My furloughed kindergartener sat on a kitchen stool, legs tucked under a fluffy pink skirt, pencil clutched tightly in her hand. As she bent over the spelling sheet on the countertop muttering the familiar rhyme, she sighed. “I miss Miss. McKibbin, Mom.”
An unexpected pang of sadness hit me.
“I miss her too, kiddo.”
In fact, I’m supposed to be sitting down across from her right now for parent-teacher conferences. Instead, I’m sorting through messages from the school district about e-learning plans and connecting with the kids’ teachers via educational apps, all in preparation for . . . whatever comes next.
It’s given me a deeper appreciation for the heroes we call teachers.
This week, as we’ve been digesting nonstop news about COVID-19 and what its spread means for our communities, our country, and the world, our teachers have been meeting to make alternative plans for the remainder of the school year.
And I have a feeling they’re working harder than any of us realize to make sure our kids—who have suddenly lost so much—are not only educated, but loved a little extra.
They’re thinking outside a box that was definitely not advertised in any of the teacher training they completed.
They’re posting videos to social media just to say hello to students who are feeling anxious and confused.
They’re developing lesson plans that parents who never expected to be homeschoolers will be able to carry out at home.
They’re keeping a sense of humor and tapping into a brand of creativity people like me could only dream of having.
They’re checking in on us—and more importantly, on our kids.
In this time of social distancing, the men and women behind one of the most social aspects of our lives are stepping up.
And we are so grateful.
I’m not sure how long it will be before I get to sit down with Miss McKibbin for that parent-teacher conference we should be having today. Weeks? Maybe months?

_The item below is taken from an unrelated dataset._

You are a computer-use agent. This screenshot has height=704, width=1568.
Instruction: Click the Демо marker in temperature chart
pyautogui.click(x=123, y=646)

The unknown feels heavy and unsettling.
But I do know one thing: in the time between now and then as we adjust to what school has to look like in the time of coronavirus, my appreciation for her and the thousands of other teachers, staff, and administrators who are doing so much more than their jobs will only grow.
(And you better believe I’ll be giving her a great big hug as soon as the CDC says it’s socially acceptable.)